What Clemens does lack, increasingly, is stamina. He hasn't completed a game since 2000, and he no longer eats innings the way a #1 starter, even an aged power-pitching one, should -- I mean, a #1 supposed to be the guy who gives the bullpen a night off, right? Ten times in his 29 starts, Clemens didn't make it past 5 innings, and only three times did he make it through 8 innings. A couple of times leaving games due to being hit by a batted ball here, a few twinges there, and an annual trip to the DL with a nagging lower-body injury don't paint a picture of a rough, tough take-no-guff cowboy (guff?). They show an aging athlete whose body doesn't spring back the way it used to, who may not be able to carry the burden of being Numero Uno.

Much has been made by some local writers of the value of having Clemens chase his 300th victory (he's at 293) while still in a Yankee uniform. Given that the Yanks haven't had any problem selling tickets recently (they set their all-time attendance record in 2002, with 3,465,807), this is highly overrated. It's certainly not worth paying a premium for, given that Rocket isn't exactly inclined towards sentimentality over the matter; after all, he could have taken his $10.3 million "buyout" as a contract for next season.

What it likely comes down to for the Yanks is whether they're willing to commit something like 2 years/$20 million on a pitcher who is -- six years too late to save Dan Duquette -- heading into the twilight of his career. That still makes more sense than spending for four years worth of Glavine, absolutely. But does it make as much sense as letting him walk and completing the rotation with El Duque, who fares pretty well in the comparison above and who might cost them 2 years/$12 million as their fifth starter?
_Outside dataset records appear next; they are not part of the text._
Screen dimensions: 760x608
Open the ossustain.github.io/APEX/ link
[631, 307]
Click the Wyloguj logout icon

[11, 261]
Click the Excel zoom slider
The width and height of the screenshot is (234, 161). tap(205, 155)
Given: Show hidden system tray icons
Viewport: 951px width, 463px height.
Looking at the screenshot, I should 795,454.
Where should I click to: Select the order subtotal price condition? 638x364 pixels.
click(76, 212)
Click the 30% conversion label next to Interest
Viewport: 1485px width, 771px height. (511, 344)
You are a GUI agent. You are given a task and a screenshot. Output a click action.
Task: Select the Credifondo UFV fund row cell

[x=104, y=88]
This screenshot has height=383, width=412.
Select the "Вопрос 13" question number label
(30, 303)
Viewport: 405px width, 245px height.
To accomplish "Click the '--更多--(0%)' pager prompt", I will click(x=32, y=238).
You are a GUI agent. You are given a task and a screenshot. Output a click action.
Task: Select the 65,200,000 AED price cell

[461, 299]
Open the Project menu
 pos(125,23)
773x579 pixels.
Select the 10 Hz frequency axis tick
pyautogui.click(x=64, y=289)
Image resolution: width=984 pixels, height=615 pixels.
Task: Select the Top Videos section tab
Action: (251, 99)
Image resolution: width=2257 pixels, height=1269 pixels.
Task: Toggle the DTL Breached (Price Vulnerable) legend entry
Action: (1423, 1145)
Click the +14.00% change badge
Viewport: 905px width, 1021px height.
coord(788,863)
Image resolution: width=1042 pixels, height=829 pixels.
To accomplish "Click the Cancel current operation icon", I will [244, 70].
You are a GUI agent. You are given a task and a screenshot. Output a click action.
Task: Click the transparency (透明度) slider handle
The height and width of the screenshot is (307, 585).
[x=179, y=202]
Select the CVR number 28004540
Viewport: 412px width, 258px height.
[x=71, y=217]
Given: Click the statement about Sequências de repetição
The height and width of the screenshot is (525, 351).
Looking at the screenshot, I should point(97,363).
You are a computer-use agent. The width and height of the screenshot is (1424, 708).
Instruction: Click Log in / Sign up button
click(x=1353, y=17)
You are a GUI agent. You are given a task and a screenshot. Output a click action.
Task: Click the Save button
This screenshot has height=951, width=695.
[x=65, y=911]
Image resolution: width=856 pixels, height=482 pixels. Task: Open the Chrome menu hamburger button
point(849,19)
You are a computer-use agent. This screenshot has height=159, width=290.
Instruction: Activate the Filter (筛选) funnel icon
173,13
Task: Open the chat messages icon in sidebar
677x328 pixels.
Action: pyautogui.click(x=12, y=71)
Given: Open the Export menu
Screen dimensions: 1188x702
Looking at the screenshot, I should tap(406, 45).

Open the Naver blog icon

If Mike Mussina had dominated in 2002 the way he did in 2001, if Andy Pettitte had put together a full season at the level he's shown tantalizing glimpses of over the past couple, maybe even if David Wells hadn't thrown the Yankee org's dental insurance rates out of whack (anybody think Steinbrenner's petty raid on his employees' dental plan was completely random spite?), I think the Yankees would consider the top of their rotation complete and make do without Clemens, unless he came cheap. But I don't think they have the courage to do that right now, not when coupled with the way they've jerked Hernandez around (and vice versa) over the past several seasons. Signing Rocket will make lowering their payroll costs harder, and it won't win them any points for creativity, but it's not the most horrible baseball decision in the world.